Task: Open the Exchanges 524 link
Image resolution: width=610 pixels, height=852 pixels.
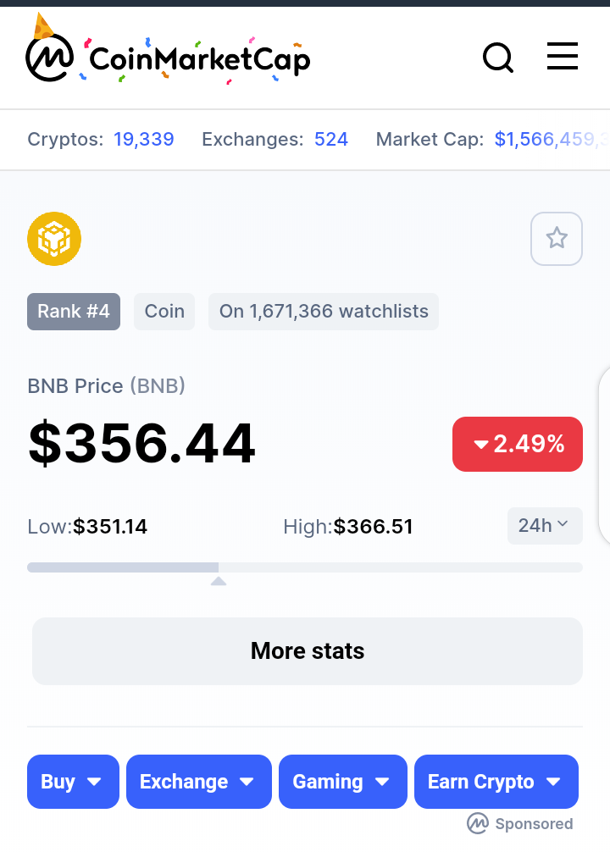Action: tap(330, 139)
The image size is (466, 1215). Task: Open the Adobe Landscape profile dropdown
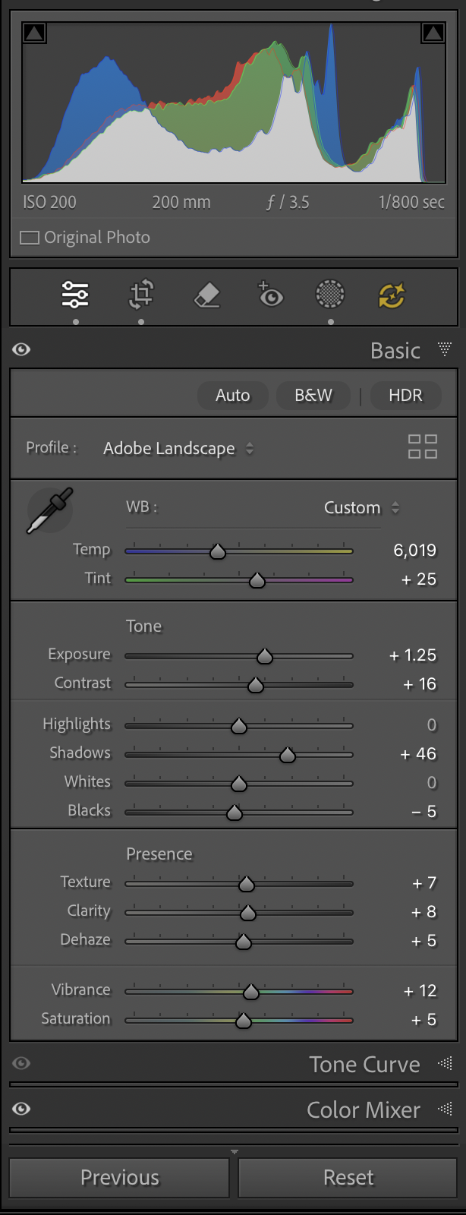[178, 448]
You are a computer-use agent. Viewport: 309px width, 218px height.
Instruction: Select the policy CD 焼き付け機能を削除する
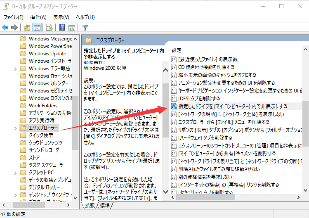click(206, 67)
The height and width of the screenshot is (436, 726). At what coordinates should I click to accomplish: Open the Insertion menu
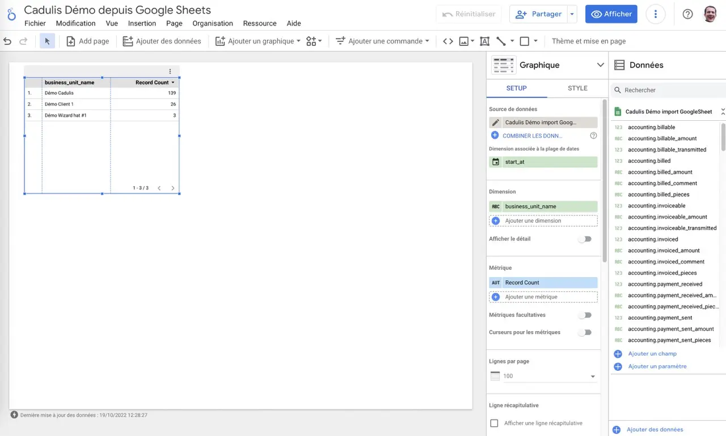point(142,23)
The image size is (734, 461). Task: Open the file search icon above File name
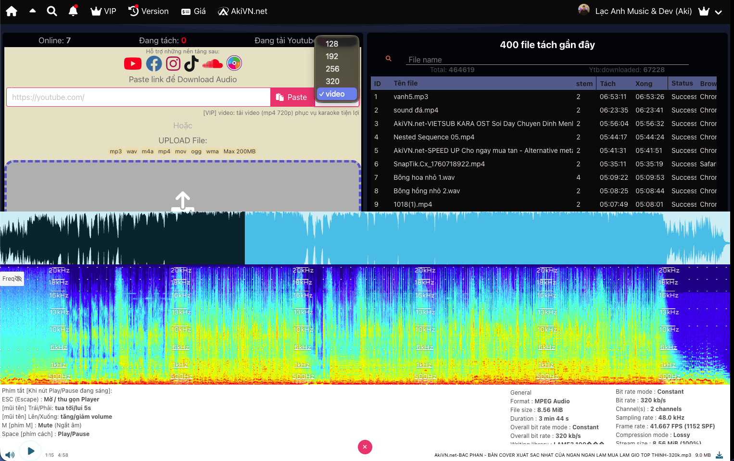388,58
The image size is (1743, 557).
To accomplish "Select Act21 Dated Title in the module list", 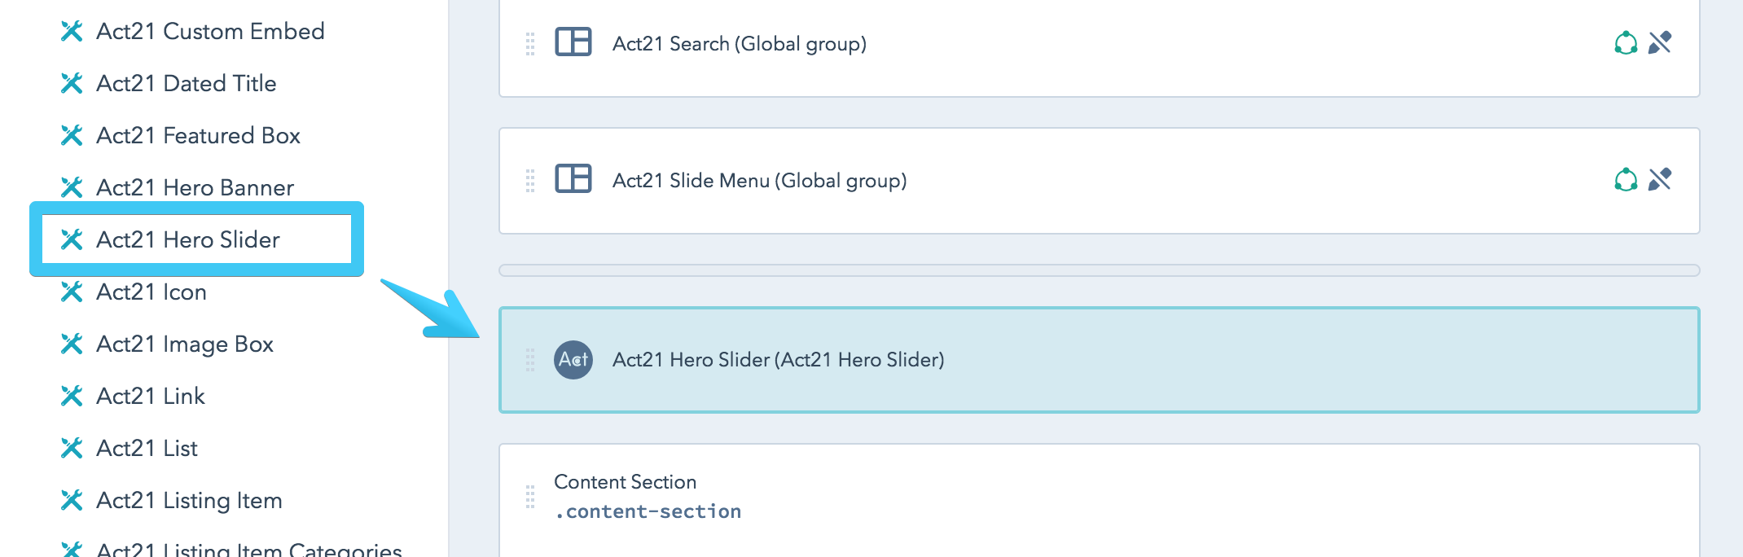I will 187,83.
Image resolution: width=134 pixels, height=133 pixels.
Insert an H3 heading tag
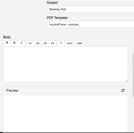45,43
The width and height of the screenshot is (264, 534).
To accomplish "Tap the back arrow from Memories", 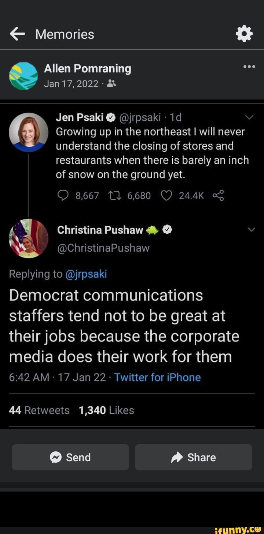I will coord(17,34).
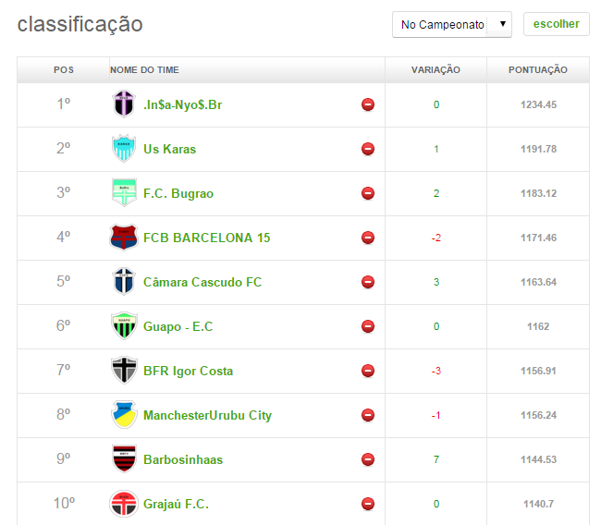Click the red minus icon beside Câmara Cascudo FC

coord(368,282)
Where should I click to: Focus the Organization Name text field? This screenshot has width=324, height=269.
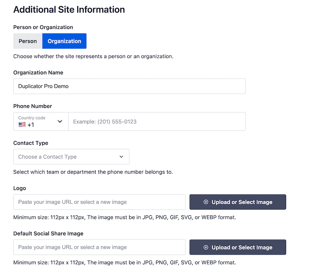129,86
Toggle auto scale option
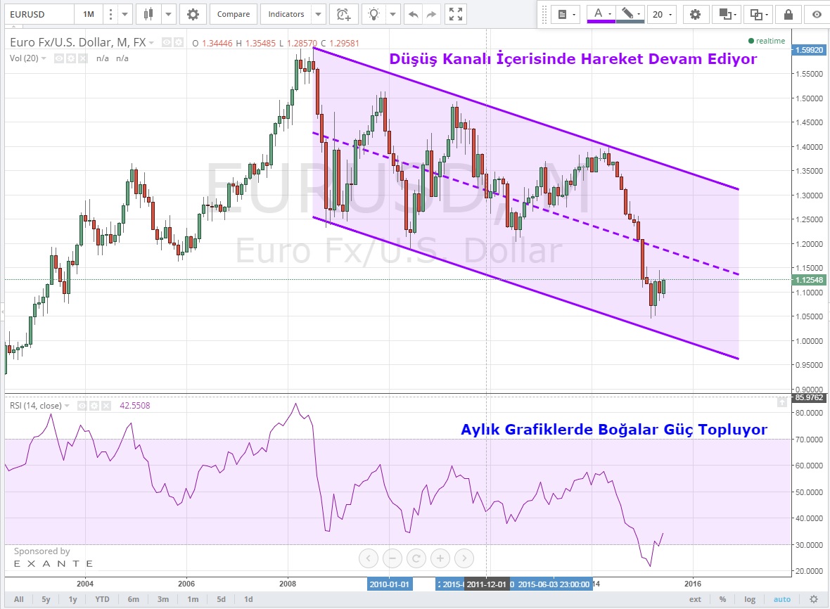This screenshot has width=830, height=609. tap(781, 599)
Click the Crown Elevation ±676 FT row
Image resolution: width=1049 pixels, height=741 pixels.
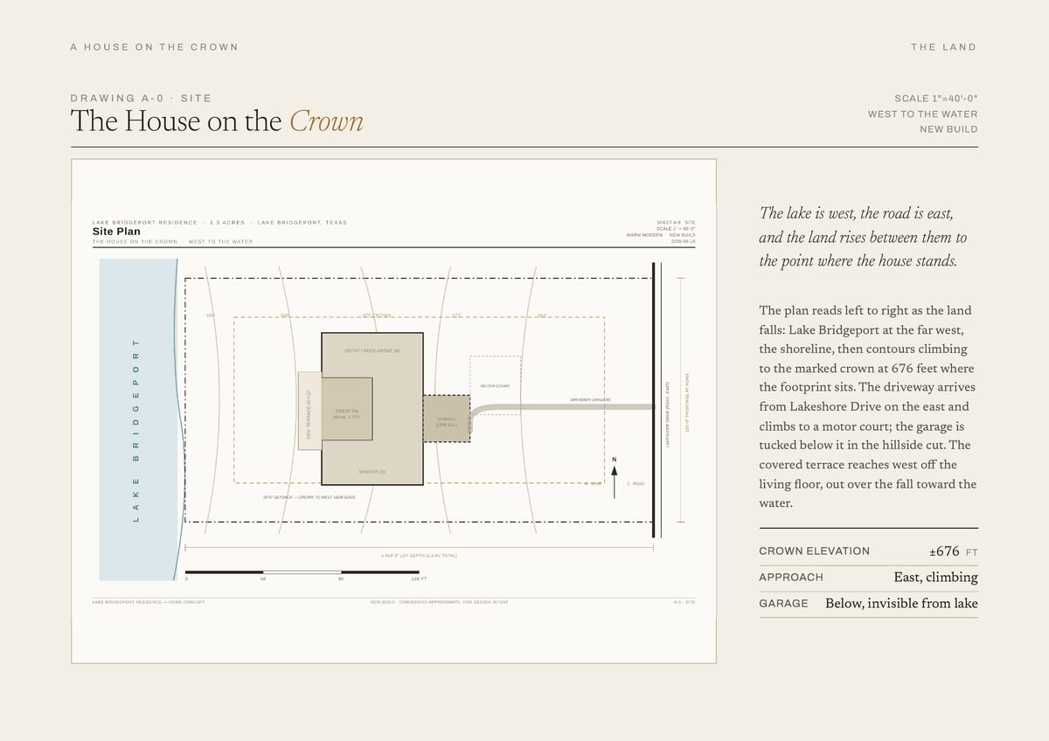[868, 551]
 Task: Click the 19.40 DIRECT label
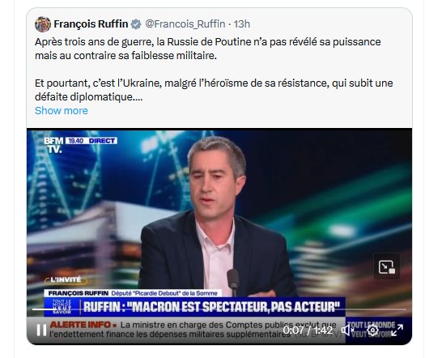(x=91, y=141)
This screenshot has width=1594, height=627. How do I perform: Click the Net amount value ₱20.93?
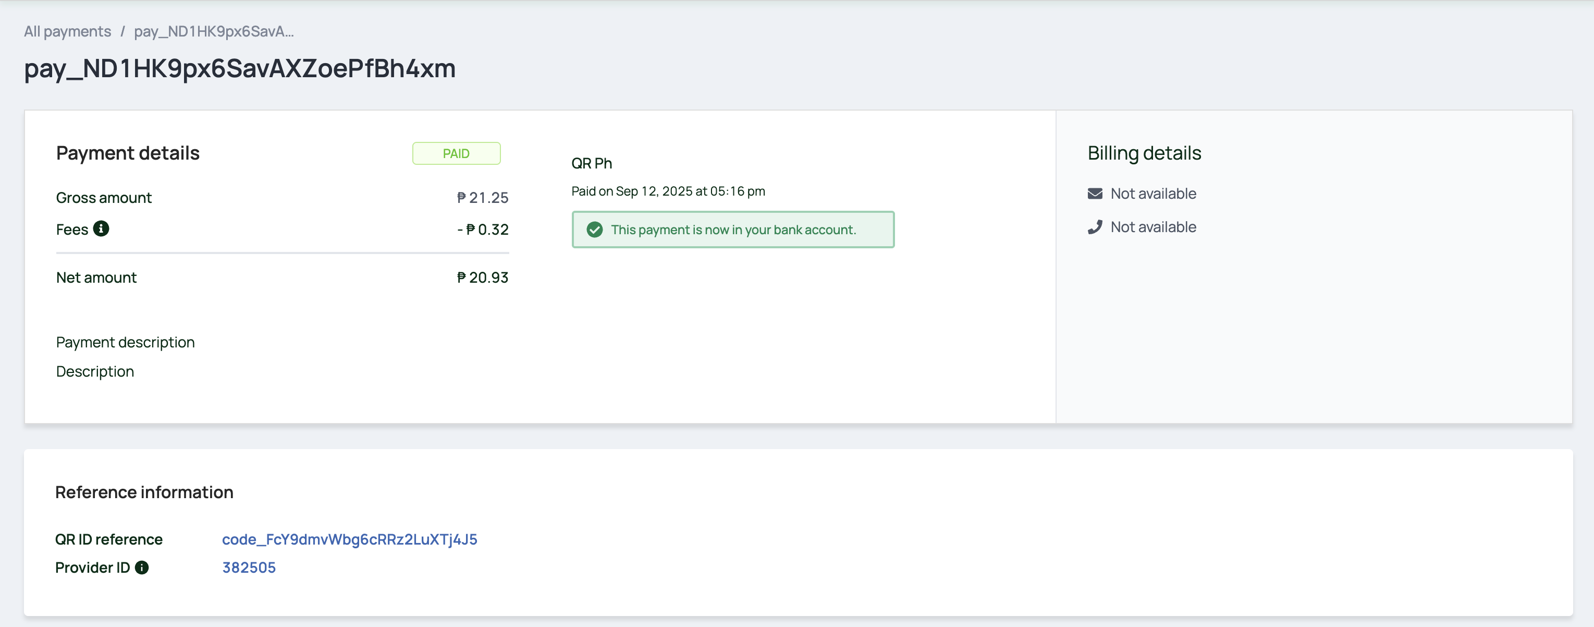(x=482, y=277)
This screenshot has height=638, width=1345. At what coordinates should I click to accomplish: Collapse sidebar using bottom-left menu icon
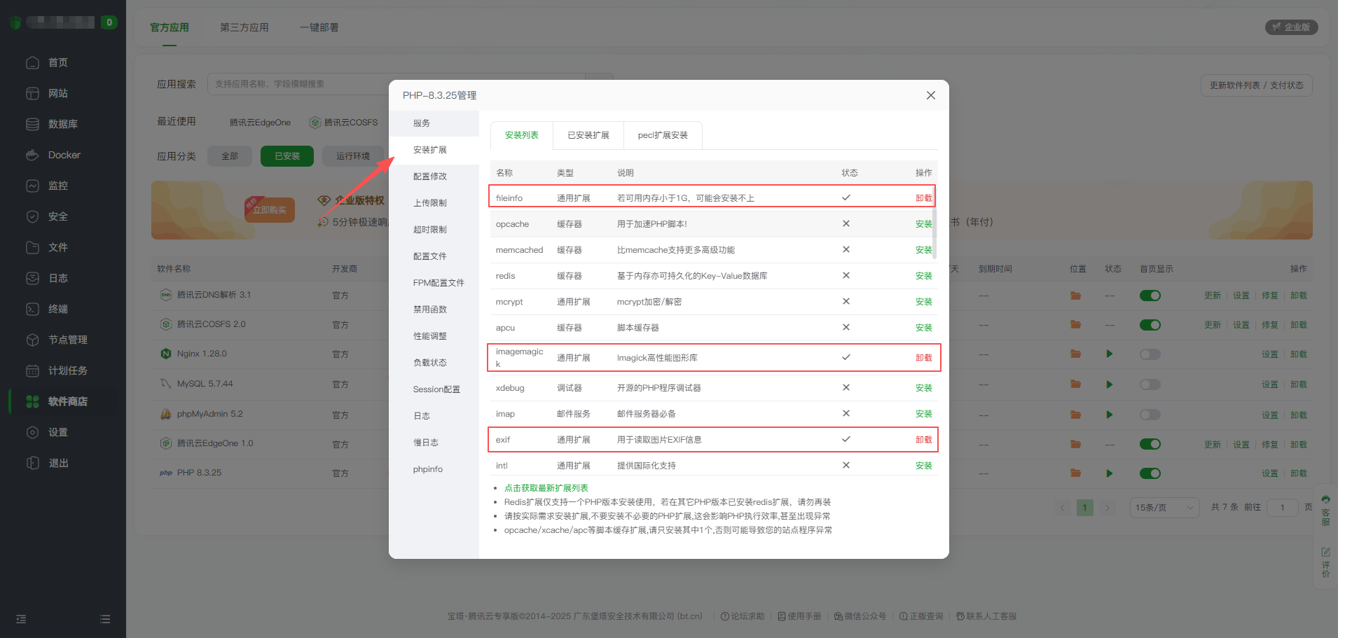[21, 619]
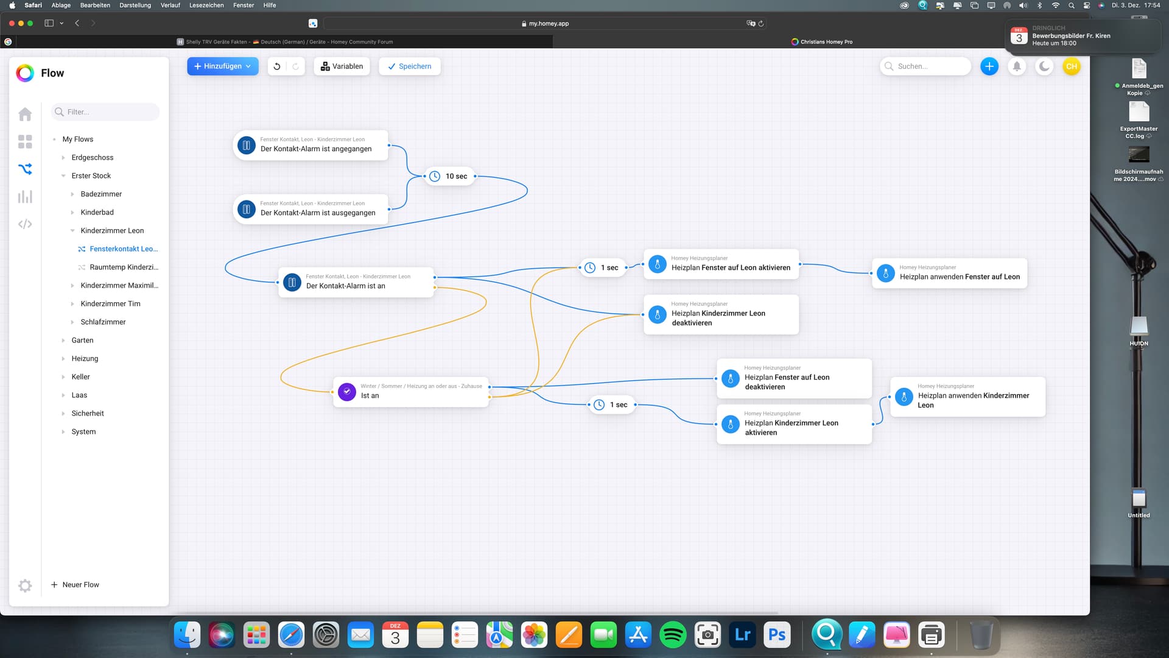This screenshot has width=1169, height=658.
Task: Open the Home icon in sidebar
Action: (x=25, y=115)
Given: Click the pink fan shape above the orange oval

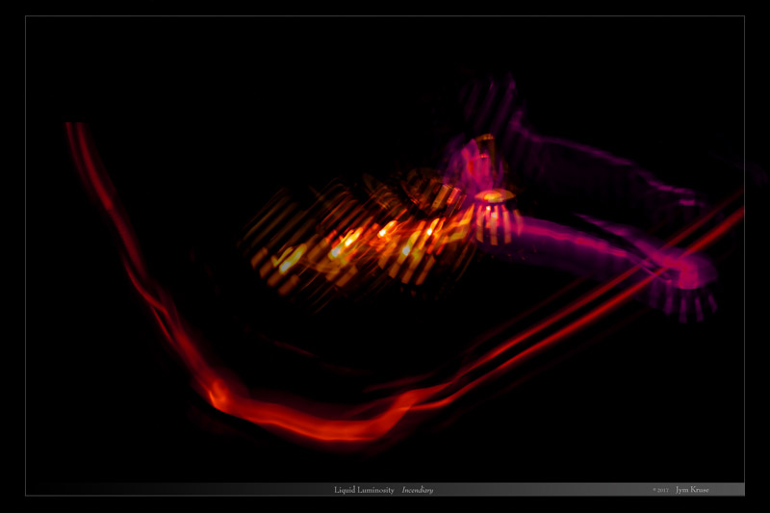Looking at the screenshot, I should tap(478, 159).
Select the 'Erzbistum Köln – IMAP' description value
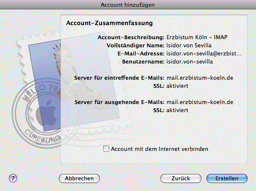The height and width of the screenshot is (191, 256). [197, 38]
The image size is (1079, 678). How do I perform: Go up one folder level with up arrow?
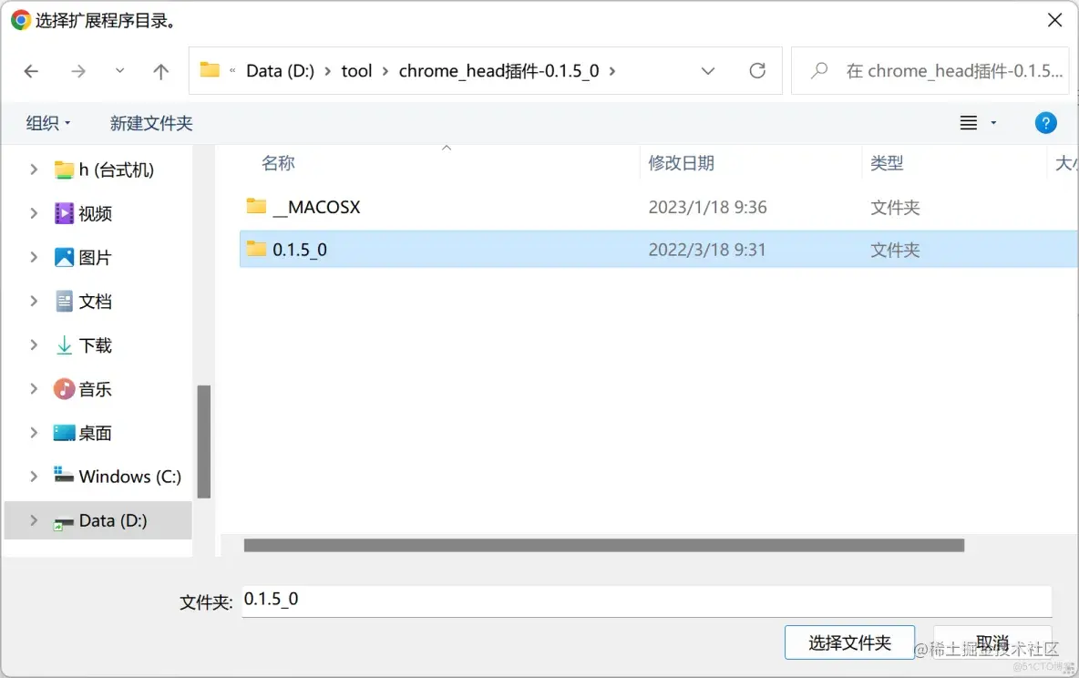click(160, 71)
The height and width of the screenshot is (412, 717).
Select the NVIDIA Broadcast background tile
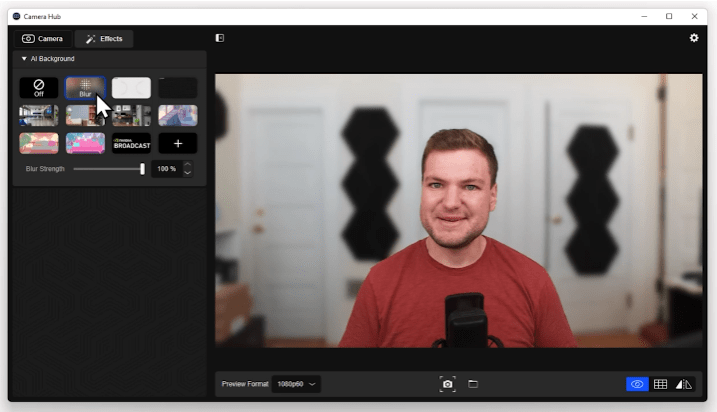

Task ::
Please count how many lines of the data contain the string "above", treating uppercase and lowercase as different. Reply with the number alone.

Answer to the task ::
2